The presumption is that where funds are commingled so as to prevent their proper identity as separate or community funds, they must be held to be community funds. However, there are exceptions to the rule or presumption. In divorce proceedings our courts have found no difficulty in following separate funds through bank accounts. Farrow v. Farrow, Tex.Civ.App., 238 S.W.2d 255; Coggin v. Coggin, Tex.Civ.App., 204 S.W.2d 47. Equity impresses a resulting trust on such funds in favor of the wife and where a trustee draws checks on a fund in which trust funds are mingled with those of the trustee, the trustee is presumed to have checked out his own money first, and is therefore an exception to the general rule. U. S. Fidelity & Guaranty Co. v. First National Bank, Tex.Civ.App., 81 S.W.2d 213; Continental Nat. Bank v. Weems, 69 Tex. 489, 6 S.W. 802, at page 805.

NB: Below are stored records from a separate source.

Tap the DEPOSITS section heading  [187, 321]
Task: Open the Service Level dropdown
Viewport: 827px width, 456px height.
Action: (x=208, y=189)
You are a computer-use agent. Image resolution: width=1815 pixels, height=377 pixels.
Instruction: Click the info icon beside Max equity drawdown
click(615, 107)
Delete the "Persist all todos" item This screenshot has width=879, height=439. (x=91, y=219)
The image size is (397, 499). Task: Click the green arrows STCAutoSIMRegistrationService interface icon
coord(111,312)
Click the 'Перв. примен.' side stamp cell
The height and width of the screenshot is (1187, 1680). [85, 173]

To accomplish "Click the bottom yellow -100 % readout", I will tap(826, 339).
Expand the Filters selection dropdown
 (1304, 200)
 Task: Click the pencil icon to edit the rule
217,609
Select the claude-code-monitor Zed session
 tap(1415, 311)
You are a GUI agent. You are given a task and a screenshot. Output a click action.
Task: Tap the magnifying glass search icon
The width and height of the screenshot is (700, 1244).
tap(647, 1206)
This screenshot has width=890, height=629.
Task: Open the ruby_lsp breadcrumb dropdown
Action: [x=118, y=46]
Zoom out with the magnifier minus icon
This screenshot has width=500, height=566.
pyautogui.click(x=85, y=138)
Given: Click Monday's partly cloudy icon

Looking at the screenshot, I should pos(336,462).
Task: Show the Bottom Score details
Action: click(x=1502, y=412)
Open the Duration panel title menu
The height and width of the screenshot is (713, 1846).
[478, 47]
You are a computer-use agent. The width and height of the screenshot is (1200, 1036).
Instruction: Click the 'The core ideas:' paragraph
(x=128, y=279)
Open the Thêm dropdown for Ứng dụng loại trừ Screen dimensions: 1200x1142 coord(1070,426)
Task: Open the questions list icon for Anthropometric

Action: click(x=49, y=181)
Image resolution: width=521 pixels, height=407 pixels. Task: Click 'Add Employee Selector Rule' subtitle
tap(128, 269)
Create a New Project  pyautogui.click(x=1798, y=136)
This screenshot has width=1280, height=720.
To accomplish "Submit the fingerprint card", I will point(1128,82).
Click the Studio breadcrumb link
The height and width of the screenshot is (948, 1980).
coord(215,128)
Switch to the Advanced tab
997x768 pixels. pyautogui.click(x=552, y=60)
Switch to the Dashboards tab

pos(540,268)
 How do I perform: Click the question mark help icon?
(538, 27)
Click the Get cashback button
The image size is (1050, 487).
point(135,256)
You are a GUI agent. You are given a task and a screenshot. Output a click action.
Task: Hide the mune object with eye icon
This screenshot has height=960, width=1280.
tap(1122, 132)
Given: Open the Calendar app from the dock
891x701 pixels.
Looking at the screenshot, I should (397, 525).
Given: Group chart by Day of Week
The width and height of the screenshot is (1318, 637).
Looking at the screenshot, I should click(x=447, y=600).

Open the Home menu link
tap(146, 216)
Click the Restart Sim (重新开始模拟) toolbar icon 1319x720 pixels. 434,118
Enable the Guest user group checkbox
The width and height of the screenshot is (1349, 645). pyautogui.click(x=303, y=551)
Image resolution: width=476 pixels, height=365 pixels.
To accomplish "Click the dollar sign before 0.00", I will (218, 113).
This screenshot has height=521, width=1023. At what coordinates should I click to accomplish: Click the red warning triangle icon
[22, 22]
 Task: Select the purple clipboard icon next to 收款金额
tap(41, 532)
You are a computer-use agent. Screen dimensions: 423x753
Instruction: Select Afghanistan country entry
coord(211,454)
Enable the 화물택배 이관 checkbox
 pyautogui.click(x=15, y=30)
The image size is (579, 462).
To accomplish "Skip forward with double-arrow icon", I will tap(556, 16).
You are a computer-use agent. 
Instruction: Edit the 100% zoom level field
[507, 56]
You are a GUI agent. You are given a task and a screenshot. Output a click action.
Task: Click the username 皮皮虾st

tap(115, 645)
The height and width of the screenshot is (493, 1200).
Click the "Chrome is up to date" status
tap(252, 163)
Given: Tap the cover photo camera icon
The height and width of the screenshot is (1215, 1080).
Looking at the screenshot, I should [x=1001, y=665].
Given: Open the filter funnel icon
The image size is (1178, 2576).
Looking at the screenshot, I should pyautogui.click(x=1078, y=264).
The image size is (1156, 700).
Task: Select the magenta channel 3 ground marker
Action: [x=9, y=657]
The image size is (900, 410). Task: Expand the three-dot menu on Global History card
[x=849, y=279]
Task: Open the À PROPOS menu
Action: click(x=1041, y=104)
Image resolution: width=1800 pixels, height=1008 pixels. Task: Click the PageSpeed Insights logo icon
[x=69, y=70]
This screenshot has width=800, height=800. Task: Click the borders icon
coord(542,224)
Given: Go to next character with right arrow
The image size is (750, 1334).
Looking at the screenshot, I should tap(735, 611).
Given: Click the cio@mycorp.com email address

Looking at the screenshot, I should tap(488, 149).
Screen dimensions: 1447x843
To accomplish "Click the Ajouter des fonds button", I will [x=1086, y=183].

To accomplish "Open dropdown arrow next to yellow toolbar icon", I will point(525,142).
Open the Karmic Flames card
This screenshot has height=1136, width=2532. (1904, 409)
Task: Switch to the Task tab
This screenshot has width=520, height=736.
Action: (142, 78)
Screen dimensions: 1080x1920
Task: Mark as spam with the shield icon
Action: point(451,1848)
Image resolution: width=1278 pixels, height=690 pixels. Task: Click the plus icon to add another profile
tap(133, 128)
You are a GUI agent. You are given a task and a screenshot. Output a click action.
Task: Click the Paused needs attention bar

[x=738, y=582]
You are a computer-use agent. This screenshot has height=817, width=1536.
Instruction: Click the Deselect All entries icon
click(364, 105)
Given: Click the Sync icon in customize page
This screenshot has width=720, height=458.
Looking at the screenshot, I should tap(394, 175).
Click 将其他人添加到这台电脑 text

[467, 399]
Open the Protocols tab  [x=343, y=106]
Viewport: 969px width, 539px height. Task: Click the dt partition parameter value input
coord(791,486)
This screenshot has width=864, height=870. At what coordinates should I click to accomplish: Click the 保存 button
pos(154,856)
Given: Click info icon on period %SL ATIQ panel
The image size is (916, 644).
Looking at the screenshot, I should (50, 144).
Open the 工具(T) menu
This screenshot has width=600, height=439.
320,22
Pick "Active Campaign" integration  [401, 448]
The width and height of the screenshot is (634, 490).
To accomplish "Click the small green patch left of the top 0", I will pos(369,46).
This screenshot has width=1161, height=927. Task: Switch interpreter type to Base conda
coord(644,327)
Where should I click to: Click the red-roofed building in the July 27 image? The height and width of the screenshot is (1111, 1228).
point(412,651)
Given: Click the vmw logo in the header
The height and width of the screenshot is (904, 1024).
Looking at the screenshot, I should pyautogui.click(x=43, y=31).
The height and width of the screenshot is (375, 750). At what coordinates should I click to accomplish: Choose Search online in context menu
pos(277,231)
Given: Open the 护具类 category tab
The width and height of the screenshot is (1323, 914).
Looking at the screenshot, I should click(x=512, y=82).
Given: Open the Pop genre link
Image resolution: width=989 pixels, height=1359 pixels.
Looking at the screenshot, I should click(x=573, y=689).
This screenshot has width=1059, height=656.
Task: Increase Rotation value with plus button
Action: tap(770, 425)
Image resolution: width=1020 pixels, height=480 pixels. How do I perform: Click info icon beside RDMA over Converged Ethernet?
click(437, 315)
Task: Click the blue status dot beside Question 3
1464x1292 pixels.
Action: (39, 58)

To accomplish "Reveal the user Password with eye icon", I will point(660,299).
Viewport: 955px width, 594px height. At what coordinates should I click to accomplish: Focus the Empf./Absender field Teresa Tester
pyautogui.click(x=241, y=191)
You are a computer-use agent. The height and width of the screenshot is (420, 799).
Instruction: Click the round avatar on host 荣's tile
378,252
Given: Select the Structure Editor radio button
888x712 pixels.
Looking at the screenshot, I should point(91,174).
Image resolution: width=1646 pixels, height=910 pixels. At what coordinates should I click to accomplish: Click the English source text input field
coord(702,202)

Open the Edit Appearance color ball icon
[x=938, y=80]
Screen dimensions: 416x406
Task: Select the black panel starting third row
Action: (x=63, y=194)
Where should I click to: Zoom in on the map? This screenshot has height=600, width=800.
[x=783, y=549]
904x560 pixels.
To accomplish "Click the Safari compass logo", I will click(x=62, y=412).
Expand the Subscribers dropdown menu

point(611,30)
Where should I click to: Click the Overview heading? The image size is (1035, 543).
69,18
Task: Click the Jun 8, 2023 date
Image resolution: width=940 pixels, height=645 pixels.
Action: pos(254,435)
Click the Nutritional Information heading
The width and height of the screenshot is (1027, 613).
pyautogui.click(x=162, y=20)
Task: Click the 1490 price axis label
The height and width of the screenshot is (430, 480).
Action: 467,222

The community moneys in joint bank account of the parties are therefore presumed to have been drawn out first, before the separate moneys are withdrawn. Edsall v. Edsall, Tex.Civ.App., 240 S.W.2d 424; Farrow v. Farrow, supra; Coggin v. Coggin, supra; and since there were sufficient funds in the bank, at all times material here, to cover appellee's separate estate balance at the time of the divorce, such balance will be presumed to be her separate funds. Point 1 is overruled.

Point 2 asserts error in holding 89% of the property to be appellee's separate property because the undisputed facts show appellant from his separate estate placed $2,500 in the bank prior to the sale of the Gaston Avenue...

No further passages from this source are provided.